The height and density of the existing Monroe Street buildings will remain unaltered, but owners will seek a zoning change in order to waive on-site parking requirements. Under current zoning, the project would require spaces for 51 cars.
Although the proposed change could open the door for a larger development in the future, zoning attorney Mara Georges ensured residents that won’t be the case.
“We understand the concerns that the neighbors have about [the requested zoning] and the fact that it makes the property very attractive to a future developer,” explained Georges at Monday’s meeting. “We are willing to do a Type 1 rezoning which requires you to build to the exact plans attached to the ordinance.”
Some neighbors took issue with the plan’s lack of attached parking.

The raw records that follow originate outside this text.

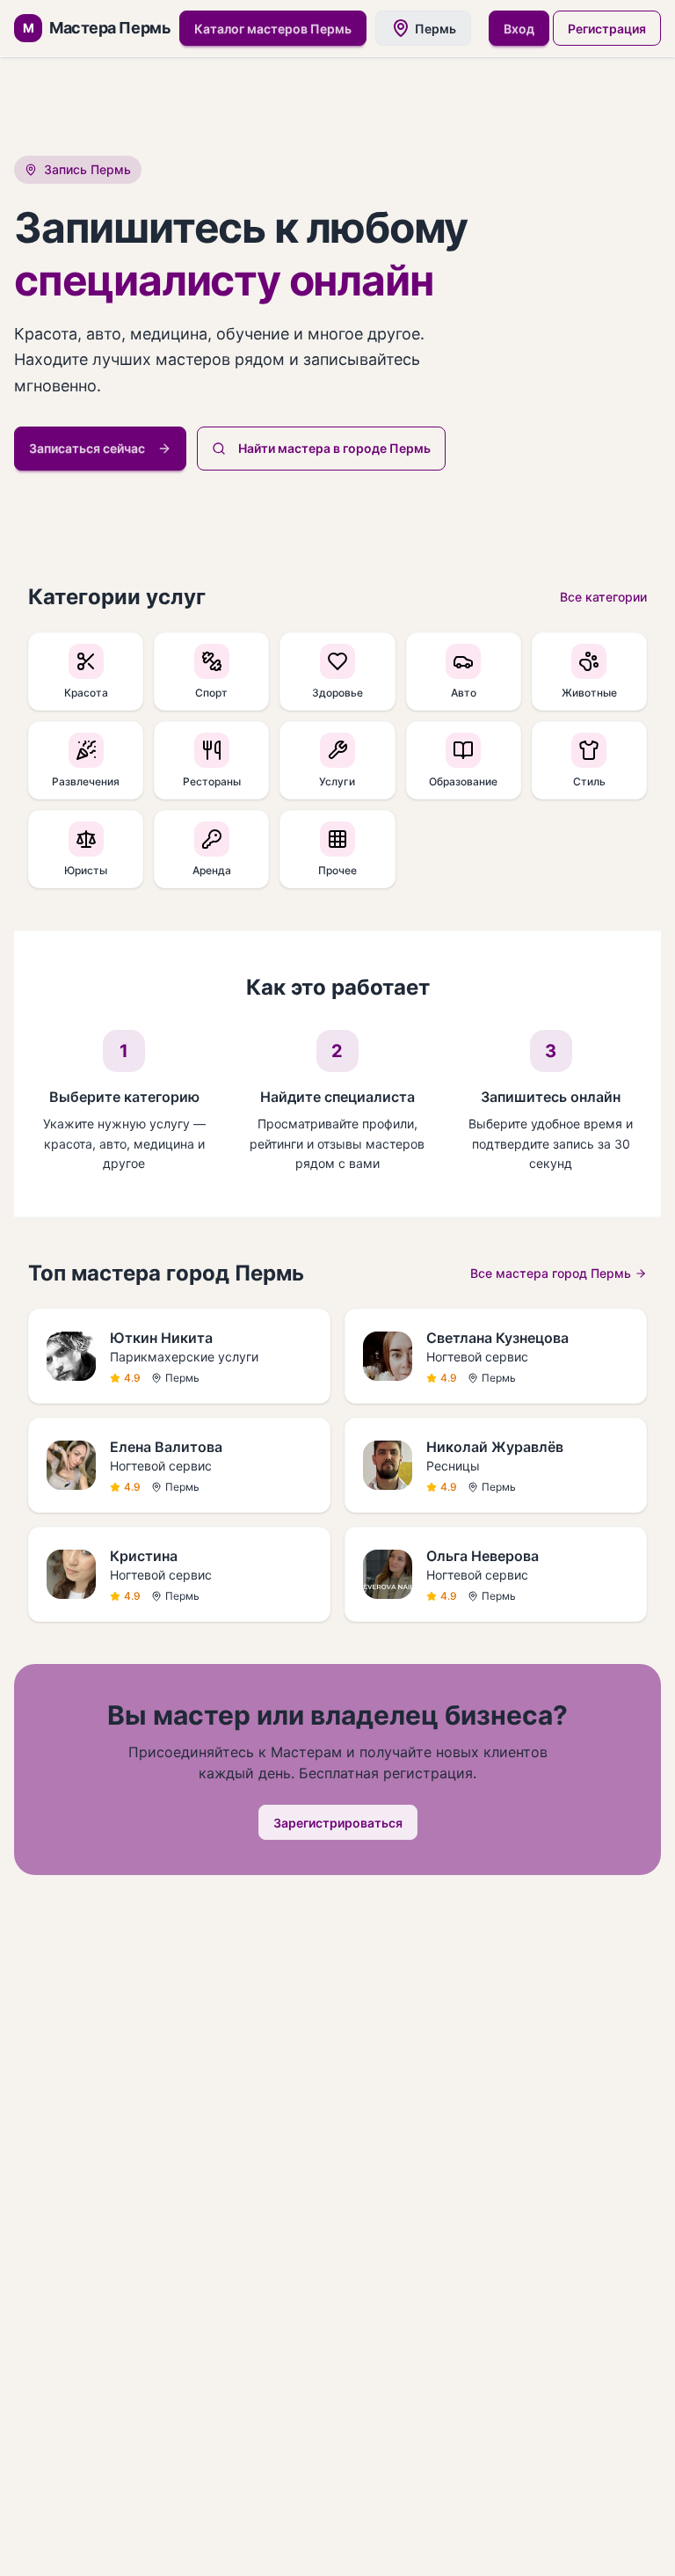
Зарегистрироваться (338, 1822)
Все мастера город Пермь (550, 1273)
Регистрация (607, 28)
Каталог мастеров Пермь (273, 28)
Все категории (603, 596)
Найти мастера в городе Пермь (334, 448)
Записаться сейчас (87, 448)
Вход (519, 28)
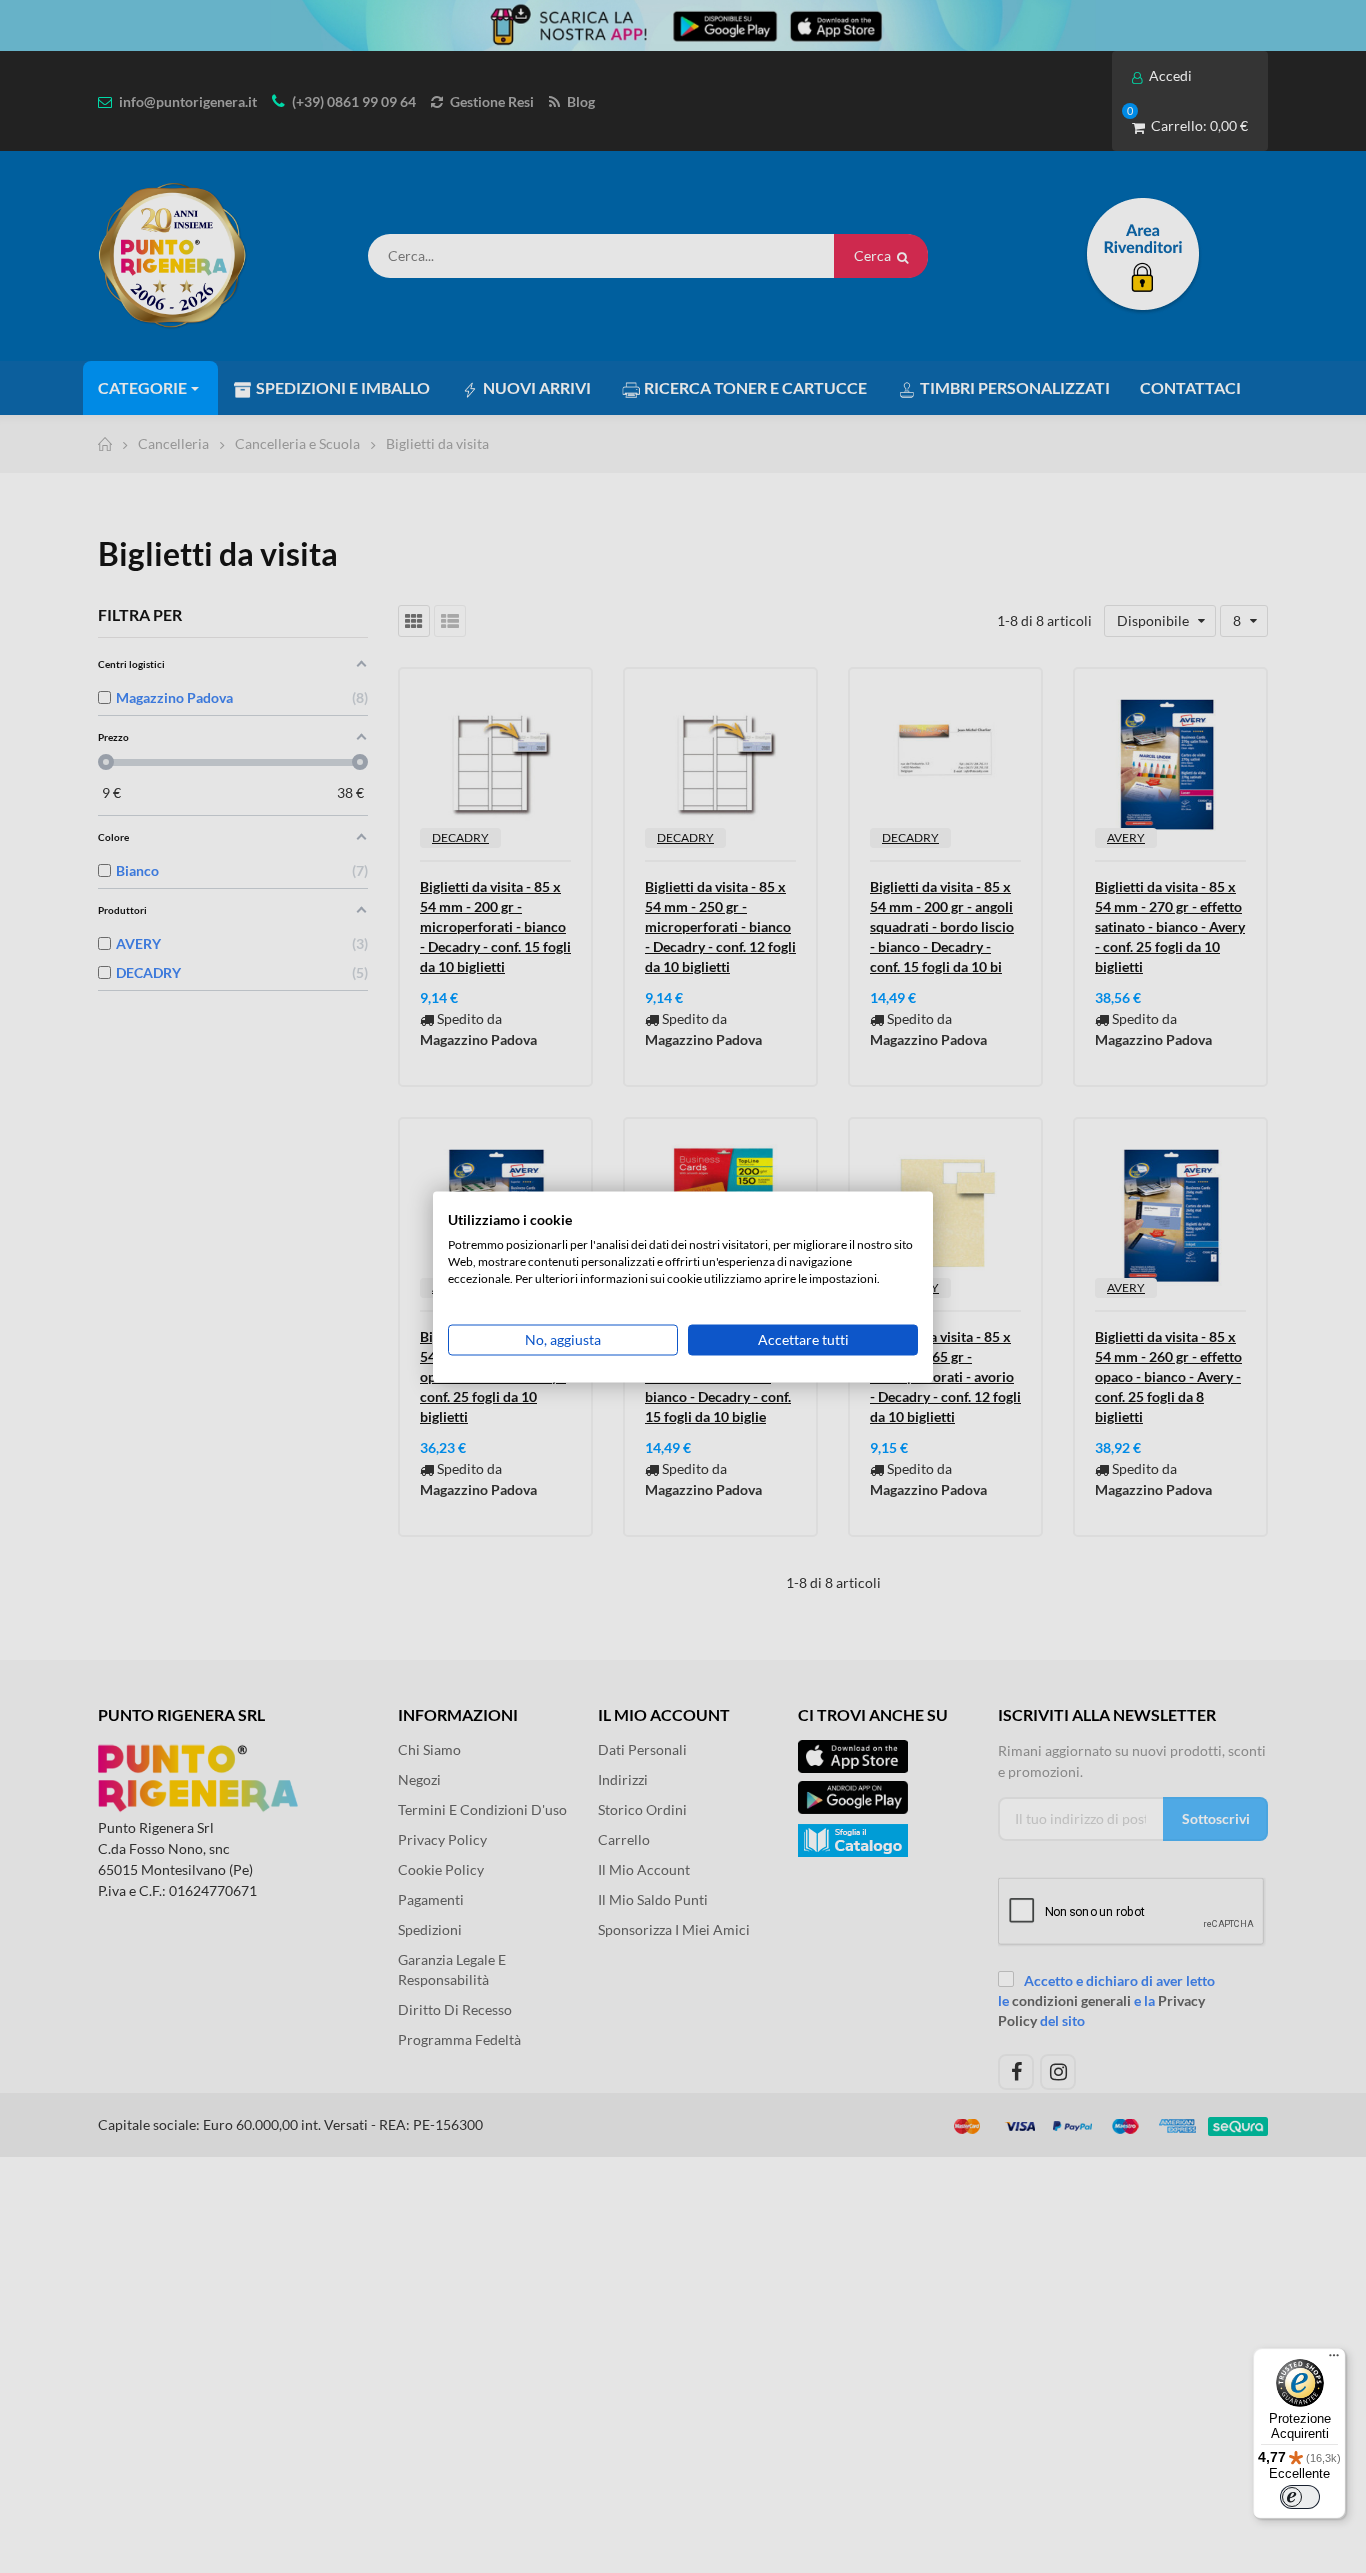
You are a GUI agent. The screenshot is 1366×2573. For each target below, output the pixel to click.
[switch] (1300, 2497)
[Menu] (1334, 2360)
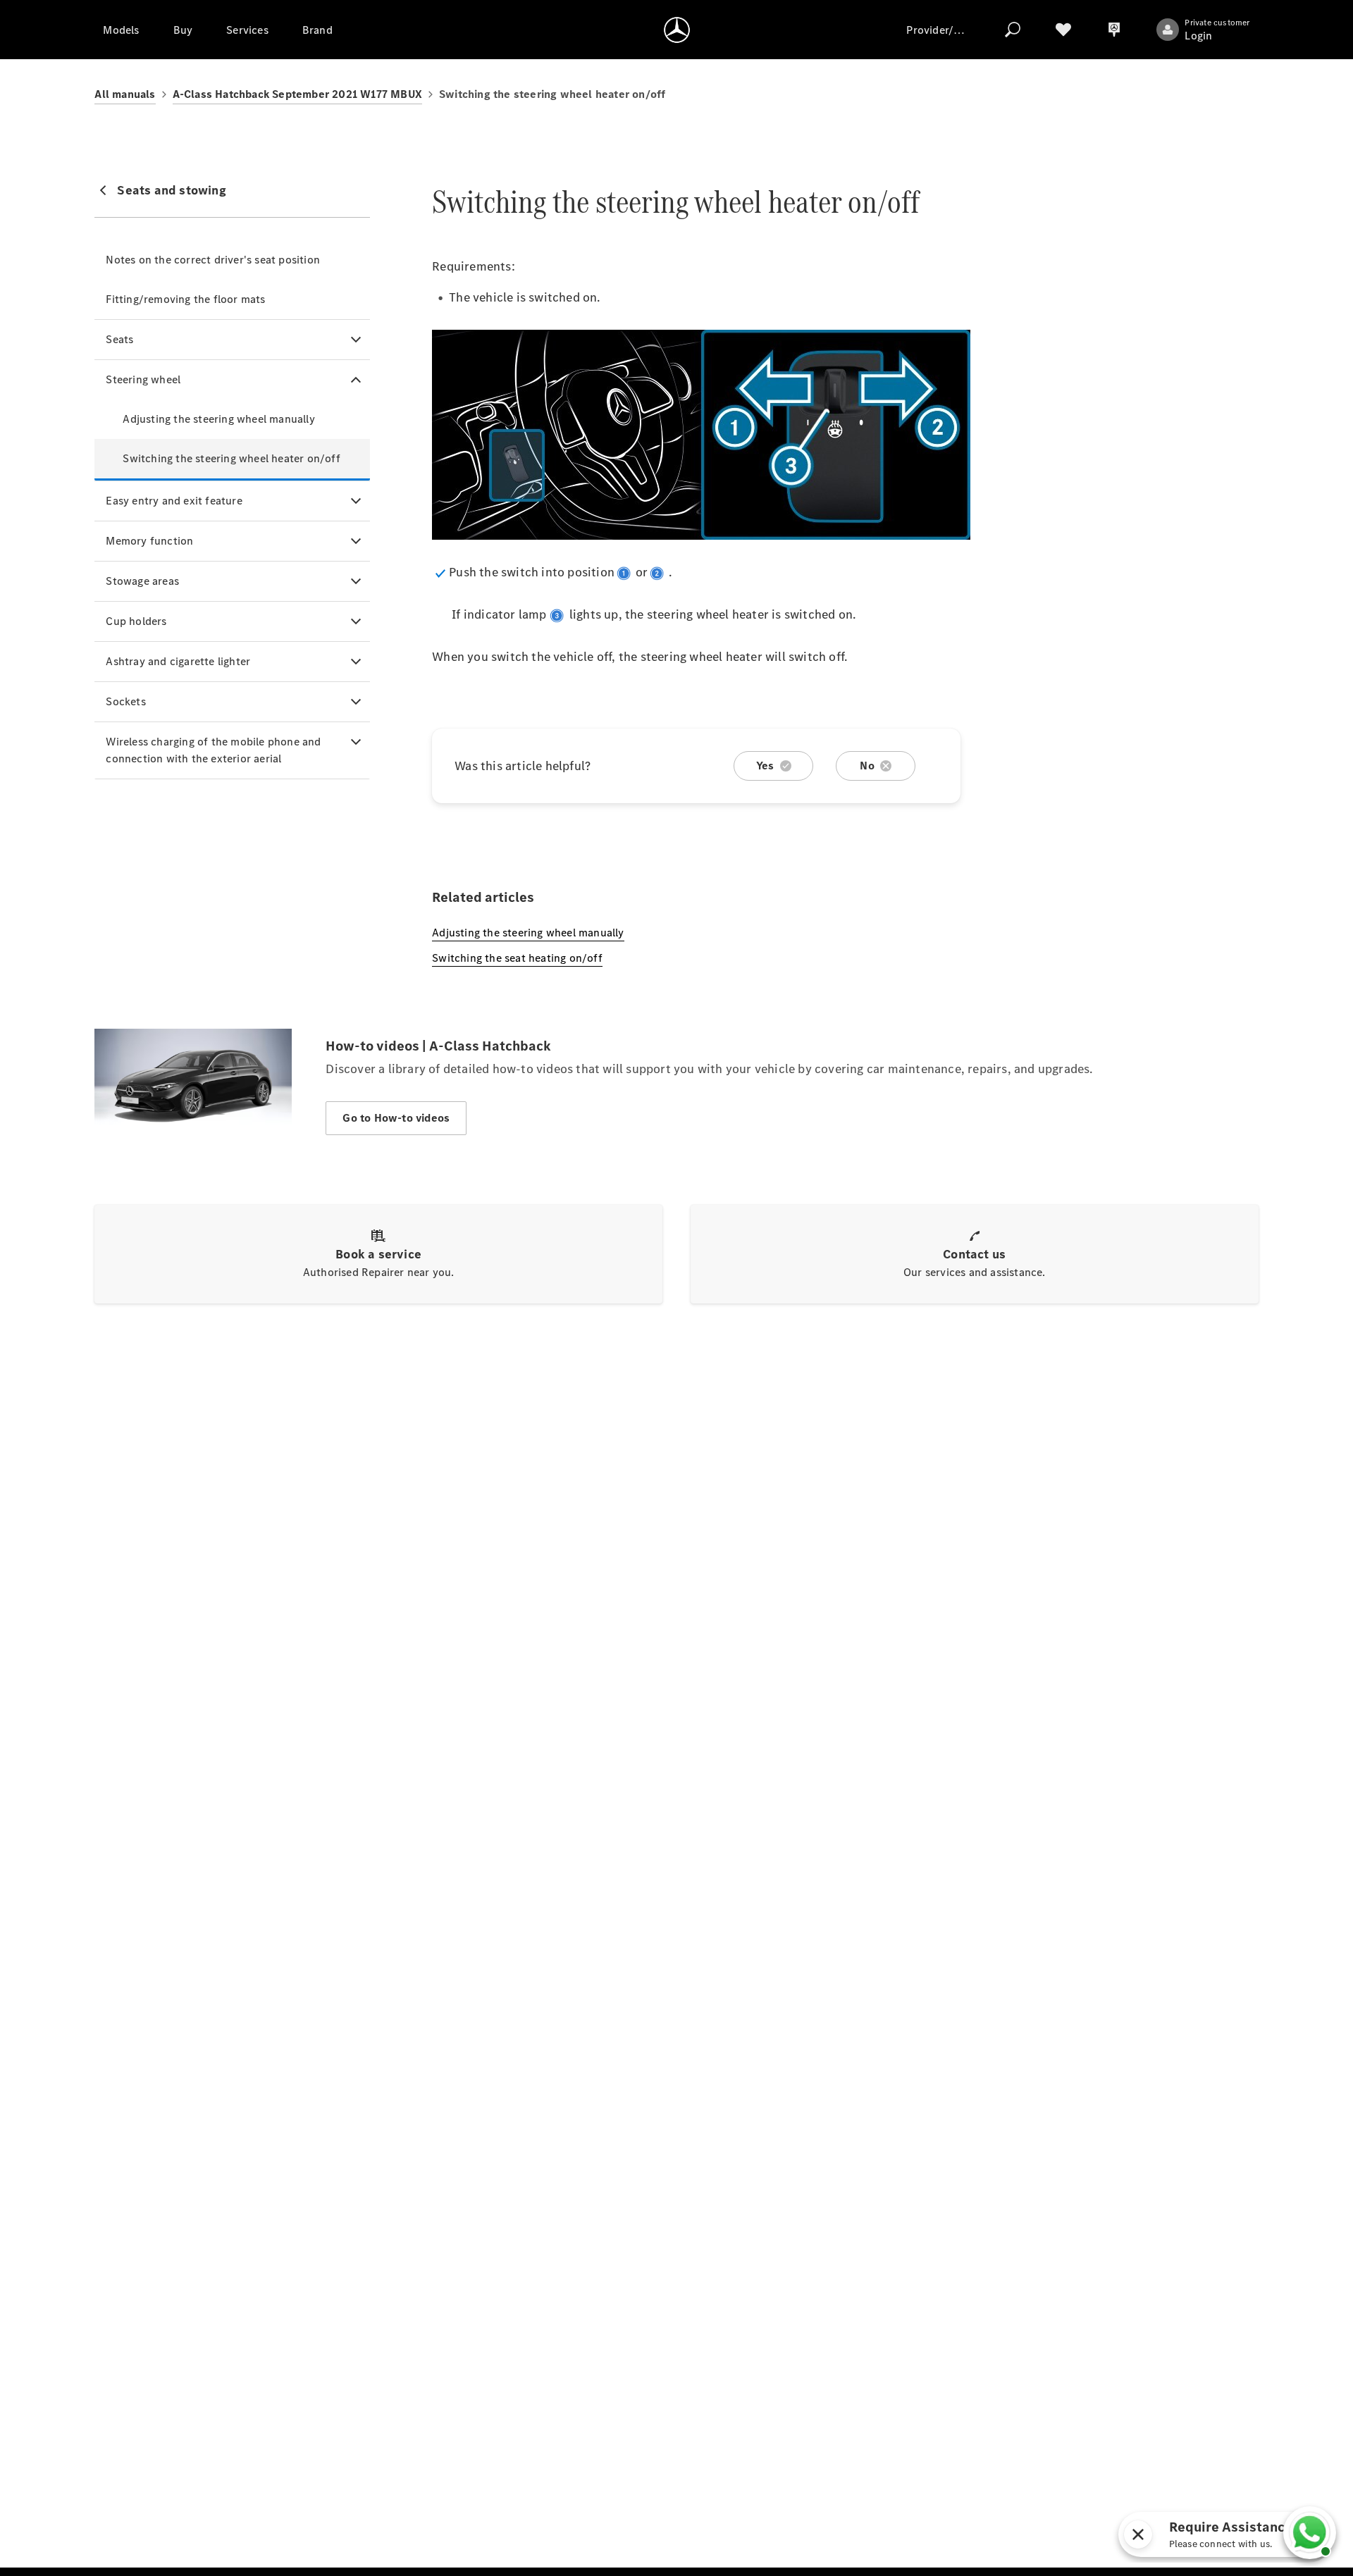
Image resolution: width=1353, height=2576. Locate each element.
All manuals (124, 94)
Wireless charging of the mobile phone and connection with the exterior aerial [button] (213, 750)
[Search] (1012, 29)
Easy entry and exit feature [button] (174, 500)
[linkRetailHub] (1114, 29)
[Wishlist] (1063, 29)
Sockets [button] (125, 701)
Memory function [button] (149, 540)
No (867, 765)
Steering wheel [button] (143, 379)
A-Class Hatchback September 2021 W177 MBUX (297, 94)
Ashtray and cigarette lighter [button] (178, 661)
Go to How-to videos (396, 1117)
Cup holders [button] (136, 621)
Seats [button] (119, 339)
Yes (765, 765)
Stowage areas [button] (142, 581)
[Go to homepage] (677, 29)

Others voiced concerns regarding past issues they’ve experienced living near the museum including pick-up and drop-off traffic jams and visitors crowding the sidewalk in front of the museum.
Daley said her team anticipated the parking concerns and engaged a valet operator and reached out to SpotHero.
Monroe Street residents Tim and Eileen Richardson said they were worried about the expanded space being used to host large events.
“The community fears that all this space could be rented out to private parties like weddings and that is a problem,” they said. “It would not protect and preserve the quality of life [in the area].”
Some residents suggested the museum negotiate a plan of operation with the city. Such an agreement could govern specifics like operating hours and delivery times. Officials could enforce the plan by revoking permits if necessary.
Carla Agostinelli, executive director of the West Loop Community Organization, which co-hosted the meeting with the 25th Ward Zoning Advisory Board, said her group has not had a chance to review the proposal in-depth. They plan to do so this week.
“These comments and questions are much appreciated and are somewhat reflective of our initial concerns,” Agostinelli said.
Museum leaders said they will continue to meet with members of the community. Residents of the 25th Ward can also submit comments to Ald. Byron Sigcho-Lopez and the 25th Ward Zoning Advisory Board using an online feedback form.
The wndr museum team did not share a timeline for when they hope to earn city approval, begin construction, or reveal the expanded space to the public.
“Everything is up in the air right now because of COVID,” Daley said.
The wndr museum opened in fall 2018 as a temporary exhibition featuring an “infinity room” by Japanese artist Yayoi Kusama. The following spring, the West Loop attraction announced its plans to become a permanent and “ongoing fixture” in Chicago’s cultural fabric.